**To be done**. Copy the listing below line for line, with no changes.

Listing of where items appear
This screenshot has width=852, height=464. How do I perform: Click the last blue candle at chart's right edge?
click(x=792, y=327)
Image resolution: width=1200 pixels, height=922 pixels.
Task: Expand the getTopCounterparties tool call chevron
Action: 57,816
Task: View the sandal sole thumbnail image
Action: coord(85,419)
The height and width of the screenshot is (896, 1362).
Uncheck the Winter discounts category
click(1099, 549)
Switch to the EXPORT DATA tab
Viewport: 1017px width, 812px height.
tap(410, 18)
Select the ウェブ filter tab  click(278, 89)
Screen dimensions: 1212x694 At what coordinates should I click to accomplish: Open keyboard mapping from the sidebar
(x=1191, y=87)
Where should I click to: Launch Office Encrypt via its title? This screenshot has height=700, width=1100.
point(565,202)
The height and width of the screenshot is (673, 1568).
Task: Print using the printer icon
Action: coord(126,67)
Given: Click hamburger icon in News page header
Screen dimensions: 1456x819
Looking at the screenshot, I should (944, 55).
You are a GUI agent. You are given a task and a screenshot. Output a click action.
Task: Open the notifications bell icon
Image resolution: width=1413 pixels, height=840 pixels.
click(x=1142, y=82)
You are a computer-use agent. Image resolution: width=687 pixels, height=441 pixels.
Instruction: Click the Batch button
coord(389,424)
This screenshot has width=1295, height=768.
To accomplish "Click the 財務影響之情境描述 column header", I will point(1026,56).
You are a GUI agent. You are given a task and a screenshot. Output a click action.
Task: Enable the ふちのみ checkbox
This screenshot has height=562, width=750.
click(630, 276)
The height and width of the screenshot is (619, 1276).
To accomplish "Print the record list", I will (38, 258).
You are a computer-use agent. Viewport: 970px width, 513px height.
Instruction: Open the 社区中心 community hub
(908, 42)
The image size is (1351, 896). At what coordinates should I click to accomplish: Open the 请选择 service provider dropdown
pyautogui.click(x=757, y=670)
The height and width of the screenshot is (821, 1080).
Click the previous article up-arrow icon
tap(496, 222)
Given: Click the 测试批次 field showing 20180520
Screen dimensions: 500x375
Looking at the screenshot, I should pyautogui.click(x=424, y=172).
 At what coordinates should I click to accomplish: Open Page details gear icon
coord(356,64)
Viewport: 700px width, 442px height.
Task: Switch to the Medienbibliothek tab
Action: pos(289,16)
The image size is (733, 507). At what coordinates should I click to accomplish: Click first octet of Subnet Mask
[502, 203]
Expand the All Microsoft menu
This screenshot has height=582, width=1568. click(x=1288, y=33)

**Response to the task**.
This screenshot has width=852, height=464. How do I perform: Click the last blue candle at chart's right edge?
click(x=792, y=327)
Image resolution: width=1200 pixels, height=922 pixels.
Task: Expand the getTopCounterparties tool call chevron
Action: 57,816
Task: View the sandal sole thumbnail image
Action: coord(85,419)
The height and width of the screenshot is (896, 1362).
Uncheck the Winter discounts category
click(1099, 549)
Switch to the EXPORT DATA tab
Viewport: 1017px width, 812px height.
tap(410, 18)
Select the ウェブ filter tab  click(278, 89)
Screen dimensions: 1212x694 At what coordinates should I click to accomplish: Open keyboard mapping from the sidebar
(x=1191, y=87)
Where should I click to: Launch Office Encrypt via its title? This screenshot has height=700, width=1100.
point(565,202)
The height and width of the screenshot is (673, 1568).
Task: Print using the printer icon
Action: coord(126,67)
Given: Click hamburger icon in News page header
Screen dimensions: 1456x819
Looking at the screenshot, I should (944, 55).
You are a GUI agent. You are given a task and a screenshot. Output a click action.
Task: Open the notifications bell icon
Image resolution: width=1413 pixels, height=840 pixels.
click(x=1142, y=82)
You are a computer-use agent. Image resolution: width=687 pixels, height=441 pixels.
Instruction: Click the Batch button
coord(389,424)
This screenshot has width=1295, height=768.
To accomplish "Click the 財務影響之情境描述 column header", I will point(1026,56).
You are a GUI agent. You are given a task and a screenshot. Output a click action.
Task: Enable the ふちのみ checkbox
This screenshot has height=562, width=750.
click(630, 276)
The height and width of the screenshot is (619, 1276).
To accomplish "Print the record list", I will (38, 258).
You are a computer-use agent. Viewport: 970px width, 513px height.
Instruction: Open the 社区中心 community hub
(908, 42)
The image size is (1351, 896). At what coordinates should I click to accomplish: Open the 请选择 service provider dropdown
pyautogui.click(x=757, y=670)
The height and width of the screenshot is (821, 1080).
Click the previous article up-arrow icon
tap(496, 222)
Given: Click the 测试批次 field showing 20180520
Screen dimensions: 500x375
Looking at the screenshot, I should pyautogui.click(x=424, y=172).
 At what coordinates should I click to accomplish: Open Page details gear icon
coord(356,64)
Viewport: 700px width, 442px height.
Task: Switch to the Medienbibliothek tab
Action: pos(289,16)
The image size is (733, 507). At what coordinates should I click to accomplish: Click first octet of Subnet Mask
[502, 203]
Expand the All Microsoft menu
This screenshot has height=582, width=1568. click(x=1288, y=33)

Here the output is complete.